Program March 2014 – March 2017
AAD, in partnership with the association Musiquelaine, supports Steenberg High School’s orchestra, directed by the trumpeter Ian Smith. The young musicians, 13 years of age on average, were personally given an instrument, funded by AAD, that they will learn to play. Township Orchestra allows young underprivileged South Africans from the Cape Flats neighbourhood, in the outskirts of Cape Town, to get to grips with jazz and traditional South African music in the school. Therefore, the integration of this young population, often stigmatized and marginalized in South Africa helps to fight against school dropouts, and to facilitate their access to jobs.

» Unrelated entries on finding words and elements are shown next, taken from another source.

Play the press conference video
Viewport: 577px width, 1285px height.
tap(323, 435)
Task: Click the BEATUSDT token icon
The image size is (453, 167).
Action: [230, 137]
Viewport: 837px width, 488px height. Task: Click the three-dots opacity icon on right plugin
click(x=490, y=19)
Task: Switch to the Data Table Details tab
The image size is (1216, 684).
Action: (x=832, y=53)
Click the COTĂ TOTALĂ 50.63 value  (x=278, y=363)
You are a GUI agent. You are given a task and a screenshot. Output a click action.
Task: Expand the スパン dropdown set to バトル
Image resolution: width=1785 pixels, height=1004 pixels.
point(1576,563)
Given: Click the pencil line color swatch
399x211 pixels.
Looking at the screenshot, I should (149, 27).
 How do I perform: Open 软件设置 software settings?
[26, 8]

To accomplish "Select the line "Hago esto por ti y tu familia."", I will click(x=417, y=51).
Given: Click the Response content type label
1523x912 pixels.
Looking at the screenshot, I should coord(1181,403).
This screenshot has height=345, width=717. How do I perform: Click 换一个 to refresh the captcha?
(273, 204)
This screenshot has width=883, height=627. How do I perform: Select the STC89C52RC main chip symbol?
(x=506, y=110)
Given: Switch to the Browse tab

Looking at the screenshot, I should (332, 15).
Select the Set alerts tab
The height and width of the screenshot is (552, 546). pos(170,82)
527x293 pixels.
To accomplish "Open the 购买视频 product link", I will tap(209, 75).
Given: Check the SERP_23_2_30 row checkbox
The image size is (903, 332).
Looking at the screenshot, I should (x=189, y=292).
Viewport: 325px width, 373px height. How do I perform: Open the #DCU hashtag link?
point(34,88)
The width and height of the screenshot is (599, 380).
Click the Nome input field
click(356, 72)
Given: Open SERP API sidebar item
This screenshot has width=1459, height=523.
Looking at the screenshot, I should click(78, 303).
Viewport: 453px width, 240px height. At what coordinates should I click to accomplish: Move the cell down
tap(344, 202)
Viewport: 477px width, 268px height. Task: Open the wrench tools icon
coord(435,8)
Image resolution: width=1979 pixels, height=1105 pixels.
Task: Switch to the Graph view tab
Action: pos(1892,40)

“The place where we had left behind all those who were not white in the apartheid era. (…) A bleak and desolate plain, agitated by wind and dust.” It is with these words that South African novelist Roger Smith describes the Cape Flats, the neighborhoods of Cape Town (South Africa) where life is only survival, misery, and violence.
In these townships violence and insecurity plague unabated, the most vulnerable victims are children and adolescents. Poverty, neglect, drug abuse, and violence make up the lot for many young people who are caught in the spiral of deterministic school dropout and unemployment. Faced with this situation, and echoing the Millennium Development Goals of primary school enrollment in 2015, the school ground is a key area of action to curb this phenomenon.
This observation is the genesis of our project: to fight the school dropout rate we must reintegrate youth into a curriculum. In this context, learning an artistic activity is a strong and effective way to achieve this academic integration. By placing students in a learning environment that requires discipline, patience, and the ability to work in groups, it facilitates returning to “the art of learning” and “understanding,” while thereby creating an appreciation of their individual and collective work.
The program, which is located at the Steenberg High School in Cape Town, will be realized in collaboration with Ian Smith, the great jazz trumpet player and founder of the Delft Big Band, and the South African association Musiquelaine Ltd., founded by Lainey Trequesser. Over a period of four years it will host 50 high school freshmen (the equivalent of the 6th grade level in France) with an average age of 13 years old, and introduce them to jazz and traditional music. Each student will be given an instrument and the group will put on several concerts, including one after the first year of learning.
At the heart of this new AAD project is the desire to emphasize artistic performance — inherent in the program. The group will put on a concert every year, beginning with the first year of learning, in South Africa and beyond, particularly in France. Learning an instrument requires rigour, determination and hard-work. The idea is to push the young students to mobilize themselves to achieve an objective by which they are motivated, individually or collectively, and to give them self-confidence.